--- Start of DOCUMENT EXCERPT ---

- Conference: Big Seven Conference
- Record: 2–8 (1–5 Big 7)
- Head coach: Ralph Graham (2nd season);
- Home stadium: Memorial Stadium

= 1949 Kansas State Wildcats football team =

American college football season

The 1949 Kansas State Wildcats football team represented Kansas State University in the 1949 college football season. The team's head football coach was Ralph Graham in his second year. The Wildcats played their home games in Memorial Stadium. The Wildcats finished the season with a 2–8 record with a 1–5 record in conference play. They finished in last place in the Big Seven Conference. The Wildcats scored 191 points and gave up 257 points. The win against Colorado on 10/1/1949 snapped a 22-game conference losing streak.

--- End of DOCUMENT EXCERPT ---
--- Start of RECORDED INFORMATION ---

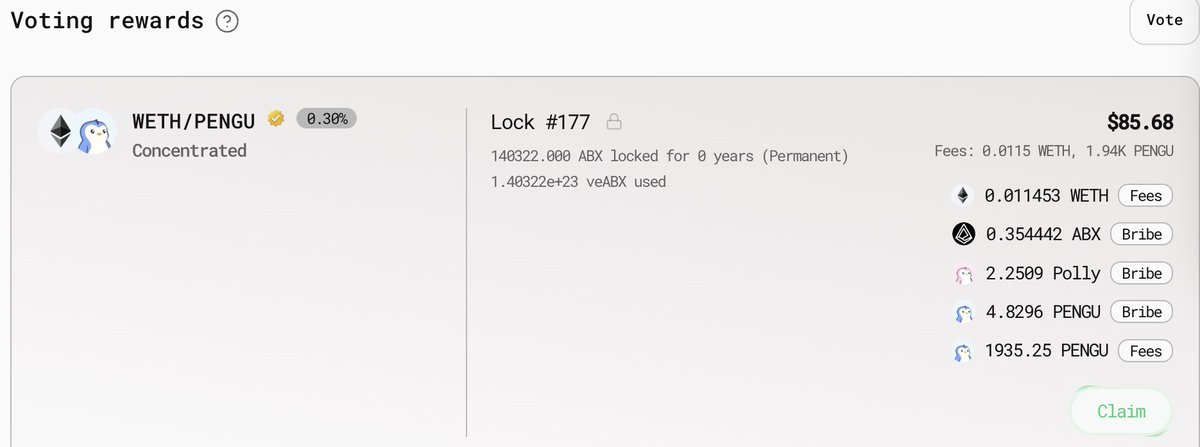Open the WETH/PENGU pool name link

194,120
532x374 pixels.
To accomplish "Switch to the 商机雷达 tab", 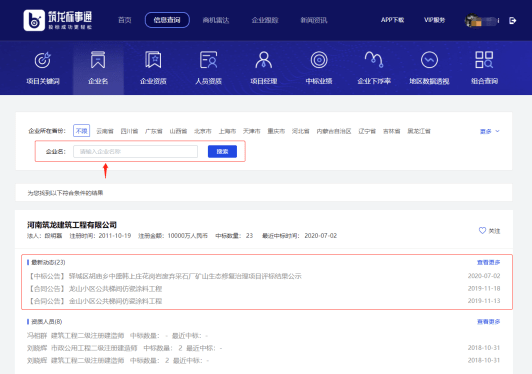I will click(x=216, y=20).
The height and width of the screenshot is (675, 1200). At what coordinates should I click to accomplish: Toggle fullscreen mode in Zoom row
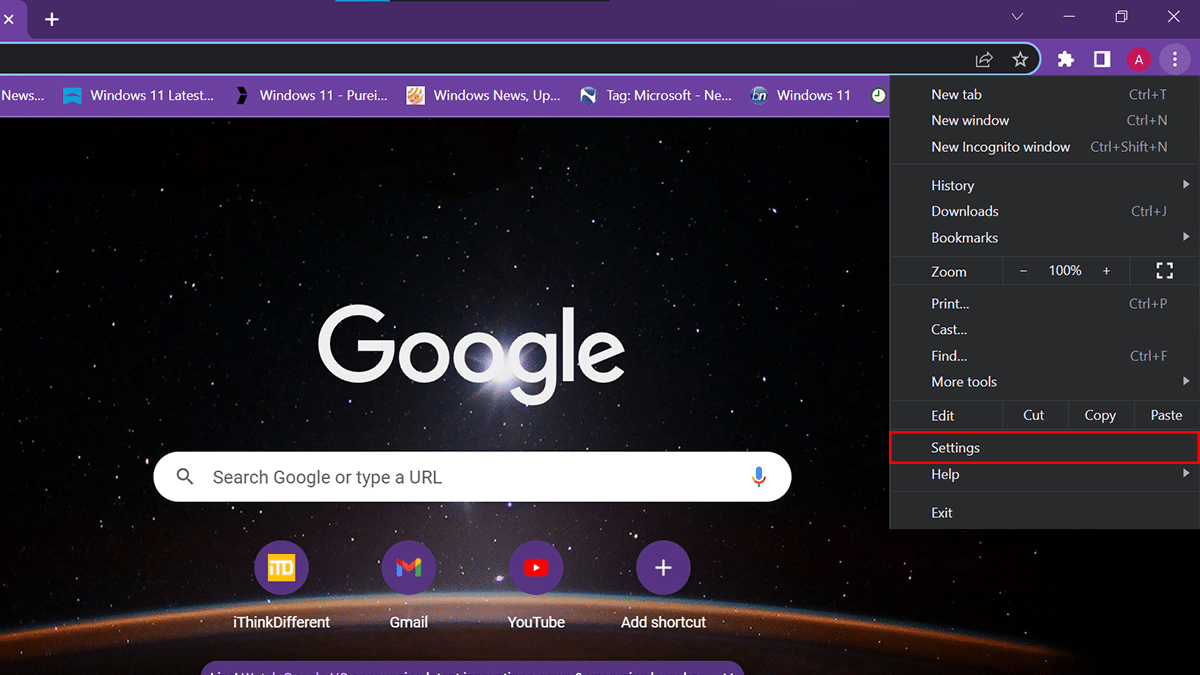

--- End of RECORDED INFORMATION ---

Reproduce the article on the 1949 Kansas State Wildcats football team word for word, from beginning to end. The listing plays no part in what comes next.

*THE RESULT*
- Conference: Big Seven Conference
- Record: 2–8 (1–5 Big 7)
- Head coach: Ralph Graham (2nd season);
- Home stadium: Memorial Stadium

= 1949 Kansas State Wildcats football team =

American college football season

The 1949 Kansas State Wildcats football team represented Kansas State University in the 1949 college football season. The team's head football coach was Ralph Graham in his second year. The Wildcats played their home games in Memorial Stadium. The Wildcats finished the season with a 2–8 record with a 1–5 record in conference play. They finished in last place in the Big Seven Conference. The Wildcats scored 191 points and gave up 257 points. The win against Colorado on 10/1/1949 snapped a 22-game conference losing streak.